# I need some $$$



## Calarubi (Jun 26, 2016)

I really want a fursuit but I don't have enough money help me plz


----------



## Yakamaru (Jun 26, 2016)

Save up and find other sources of income.


----------



## Calarubi (Jun 26, 2016)

Ok thanks what do you think I should do


----------



## Yakamaru (Jun 26, 2016)

Depends on how fast you want it. If you can get a job, pay for it that way. If not you can always do favors and/or work for people for a small amount of cash.

You can donate blood(some bloodtypes are rare and often pays well), you can donate sperm. You do shit online. There are many options, though some are slower than others.


----------



## LindyHop (Jun 26, 2016)

Being that you're young donating blood and/or sperm are not viable options, that being said you can always try to get a part-time job. Selling things on ebay is an option, you can get a student account from paypal. Doing odd jobs is as option, walking dogs, cleaning garbage cans, mowing lawns, these might be especially fruitful because depending where you are it may be summer and therefore hot and I find that some people are willing to spend $20 if it means they don't have to stand out in the hot sun.


----------



## Calarubi (Jun 27, 2016)

Thank you both for the suggestions


----------



## Calarubi (Jun 27, 2016)

So where are you guys from


----------



## Calarubi (Jun 27, 2016)

I'm from up north where there are no furries


----------



## Calarubi (Jun 27, 2016)

I'm originally from the south but family brought me up north where I could go to cons and stuff like that


----------



## LindyHop (Jun 27, 2016)

North too, originally from NY, lived in PA for 3 years, NJ for 6 months, now out west in NV for a while.


----------



## Zipline (Jun 27, 2016)

LindyHop said:


> Being that you're young donating blood and/or sperm are not viable options, that being said you can always try to get a part-time job. Selling things on ebay is an option, you can get a student account from paypal. Doing odd jobs is as option, walking dogs, cleaning garbage cans, mowing lawns, these might be especially fruitful because depending where you are it may be summer and therefore hot and I find that some people are willing to spend $20 if it means they don't have to stand out in the hot sun.

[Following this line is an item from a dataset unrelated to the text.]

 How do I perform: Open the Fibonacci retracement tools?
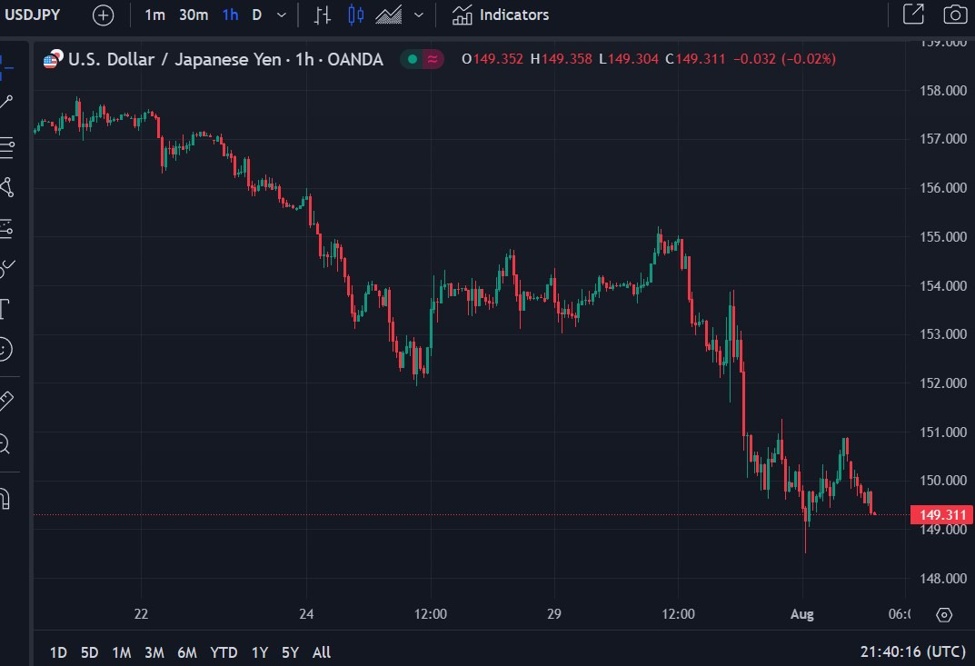7,150
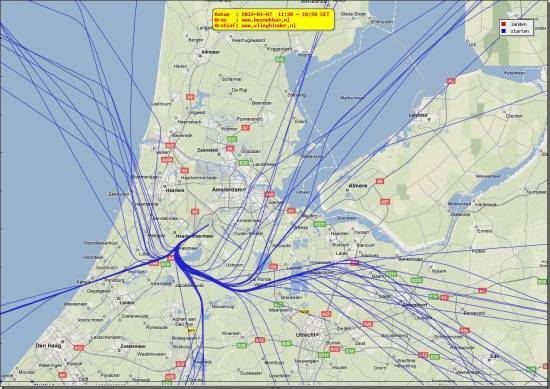Open the Archief vlieghinder.nl link
Screen dimensions: 550x389
(268, 26)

I pay my nephew about $6-11 to mow my lawn.


----------



## Zipline (Jun 27, 2016)

I have been just about everywhere but now in Texas and first in California.


----------



## Calarubi (Jun 27, 2016)

That was where I was born


----------



## Calarubi (Jun 27, 2016)

Nice to know you are up north too


----------



## Calarubi (Jun 27, 2016)

Follow me on vine it is calarubi


----------



## Calarubi (Jun 27, 2016)

So are you guys going to anthrocon 2016?


----------



## Deleted member 82554 (Jun 27, 2016)

Calarubi said:


> Ok thanks what do you think I should do


Start a GoFundMe, claim you need the suit for charity.


----------



## Sergei Nóhomo (Jun 27, 2016)

Mr. Fox said:


> Start a GoFundMe, claim you need the suit for charity.

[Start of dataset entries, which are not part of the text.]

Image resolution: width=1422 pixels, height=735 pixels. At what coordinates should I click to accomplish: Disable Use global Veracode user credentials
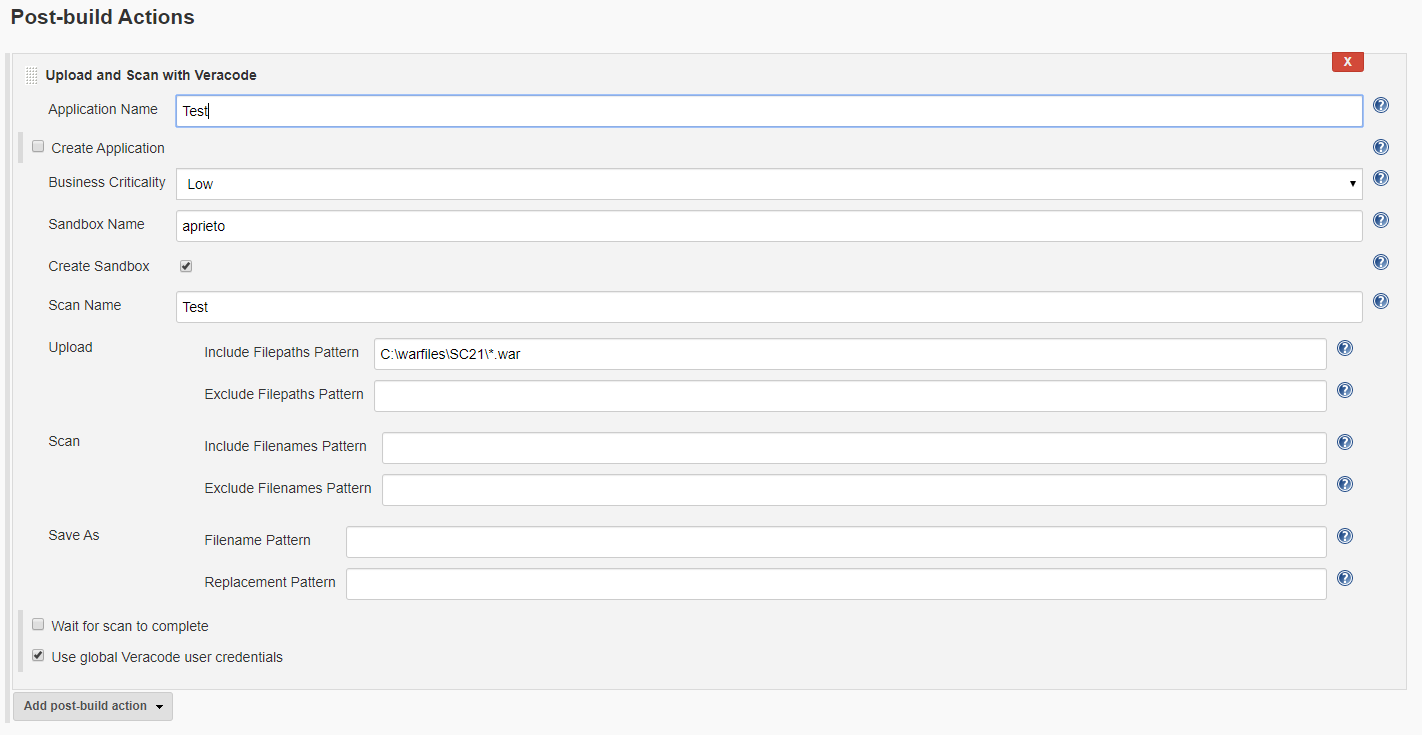coord(38,656)
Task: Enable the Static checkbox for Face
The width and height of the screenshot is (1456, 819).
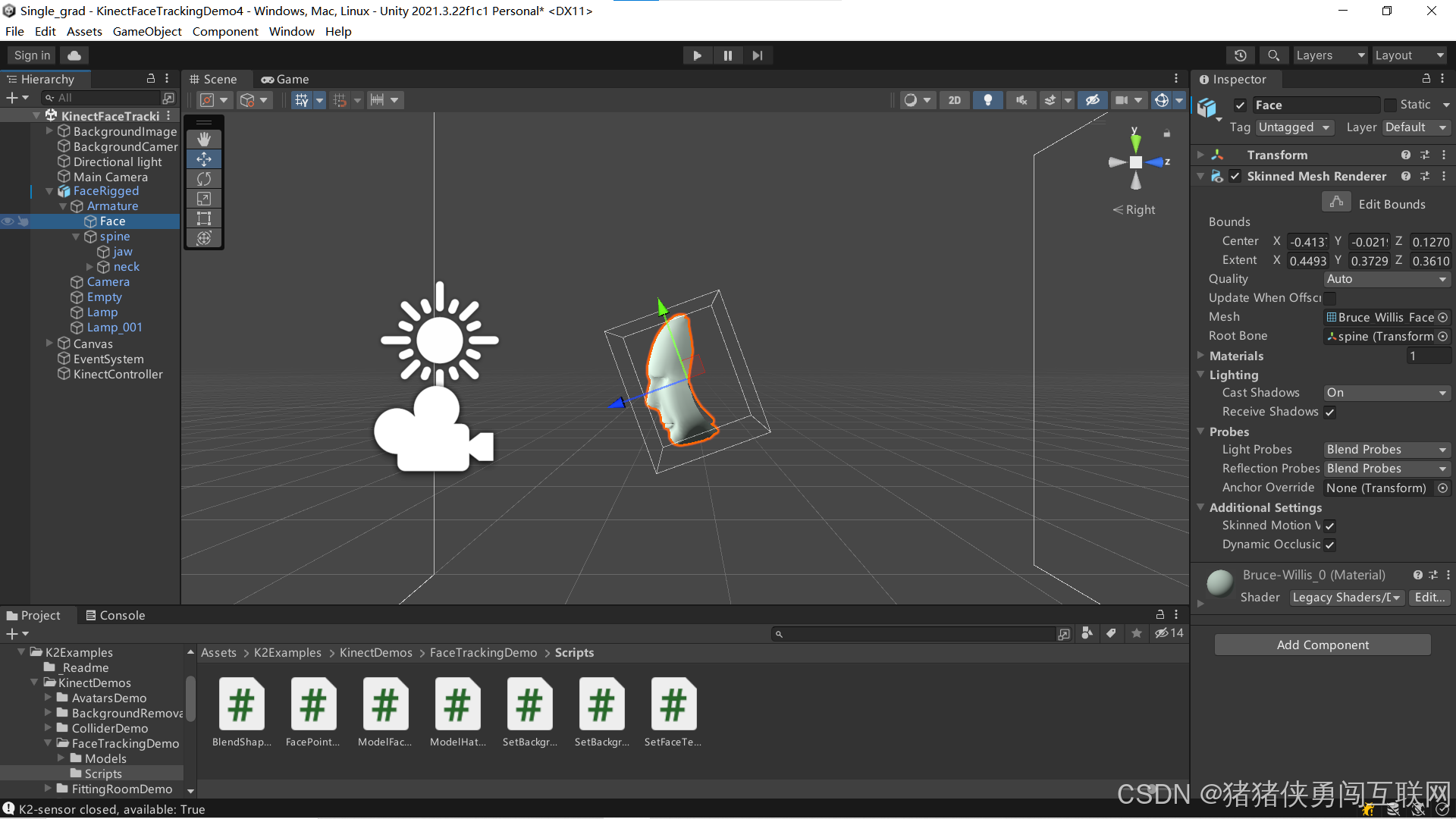Action: point(1392,105)
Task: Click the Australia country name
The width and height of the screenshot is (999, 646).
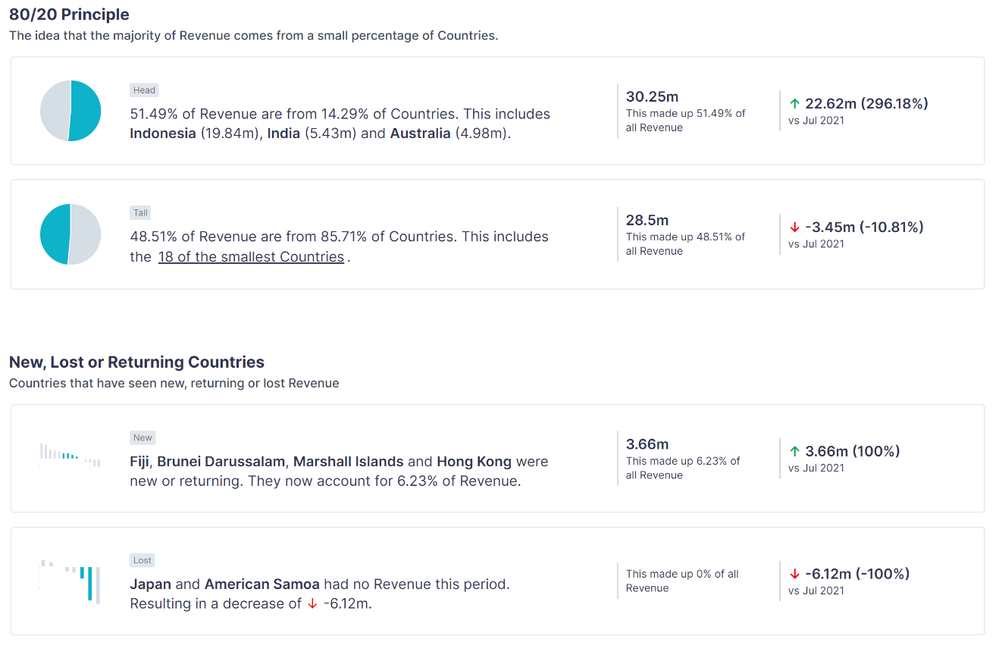Action: click(420, 134)
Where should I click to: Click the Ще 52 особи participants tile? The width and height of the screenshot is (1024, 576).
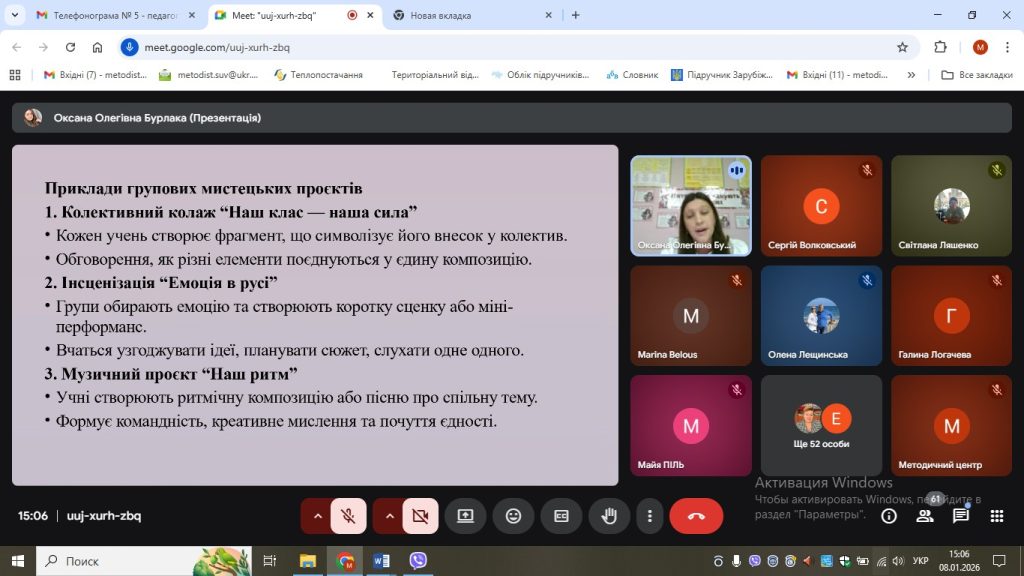pos(821,425)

Last time someone did that they were promptly burned by everyone that passed by the page. They made no money and took it down an hour later and it was beautiful.



Calarubi said:


> I really want a fursuit but I don't have enough money help me plz



Mate you don't beg for shit. You work hard and earn your share or you'll be useless in the real world once you're an adult.

Look for work
Sell your things that you don't use (such as a phone or consoles)
Go around offering to mow lawns and shit
Sell your soul
Realize if it really is something you want. These things cost fucking 1.3k+ unless you get a poverty suit

You're better off not getting one mate. Trust me on this, unless you wanna be a running joke for your town


----------



## Deleted member 82554 (Jun 27, 2016)

Sergei Nóhomo said:


> Last time someone did that they were promptly burned by everyone that passed by the page. They made no money and took it down an hour later and it was beautiful.


I said it ironically, but I've heard a few stories.


----------



## Sergei Nóhomo (Jun 27, 2016)

Mr. Fox said:


> I said it ironically, but I've heard a few stories.

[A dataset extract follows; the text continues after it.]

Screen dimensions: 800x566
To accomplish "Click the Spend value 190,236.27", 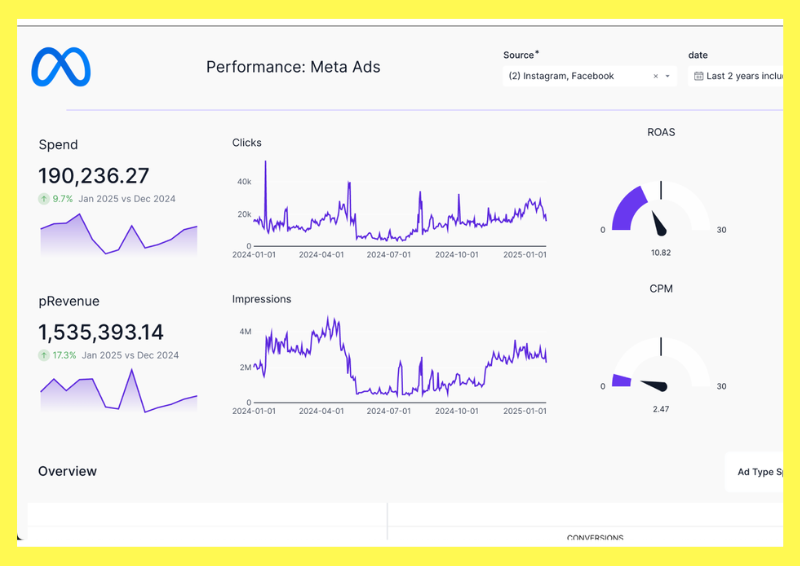I will click(x=94, y=176).
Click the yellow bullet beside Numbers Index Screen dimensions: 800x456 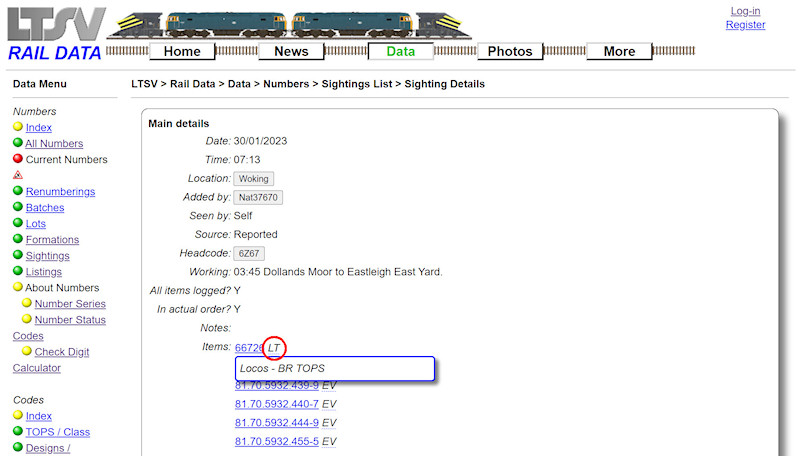tap(18, 127)
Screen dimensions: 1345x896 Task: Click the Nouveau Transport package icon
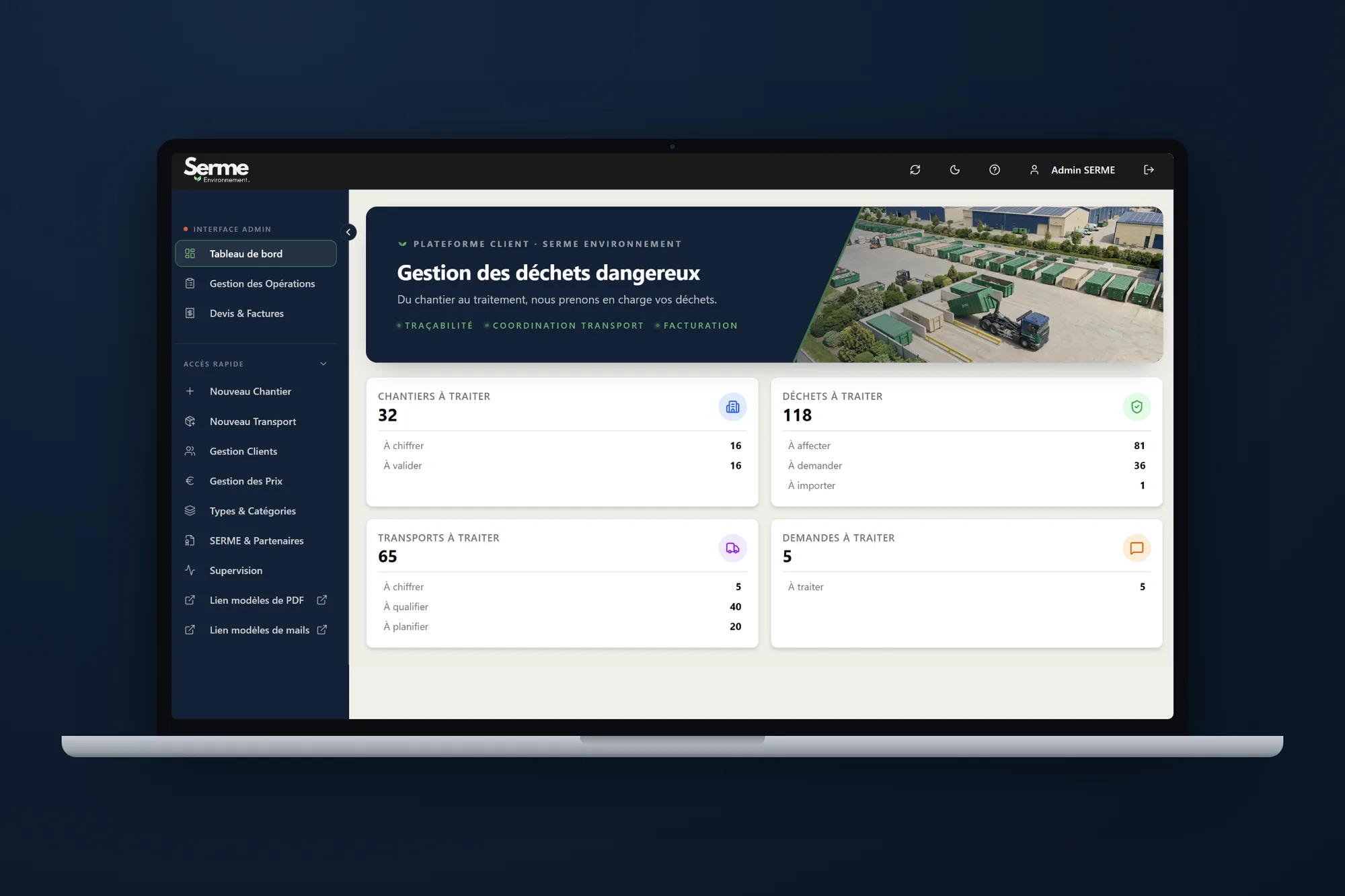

I know mate but these stories gotta spread because people legit think it's a viable way. They're truly the most beautiful thing about the fandom


----------



## Calarubi (Jun 27, 2016)

Just fyi I got the birthdate wrong I'm actually 14 oops. But I will ask to start mowing lawns that should help. Thanks for the suggestions.


----------



## Calarubi (Jun 27, 2016)

I went too fast and messed up the birth year hahahahahaha


----------



## Sergei Nóhomo (Jun 27, 2016)

Alright mate, listen. You're way too young to want this kind of shit. Trust me; get off these sites and go enjoy your childhood while you still can, before you become an adult because shit sucks


----------



## Calarubi (Jun 27, 2016)

Actually I can't going to be a freshman and I can't be a kid anymore


----------



## Calarubi (Jun 27, 2016)

I will be going to school with actual adults who are 16-17 years old


----------



## Rattled (Jun 27, 2016)

Calarubi said:


> I will be going to school with actual adults who are 16-17 years old


You're still a kid as a freshman, it's not all that much different from 8th grade.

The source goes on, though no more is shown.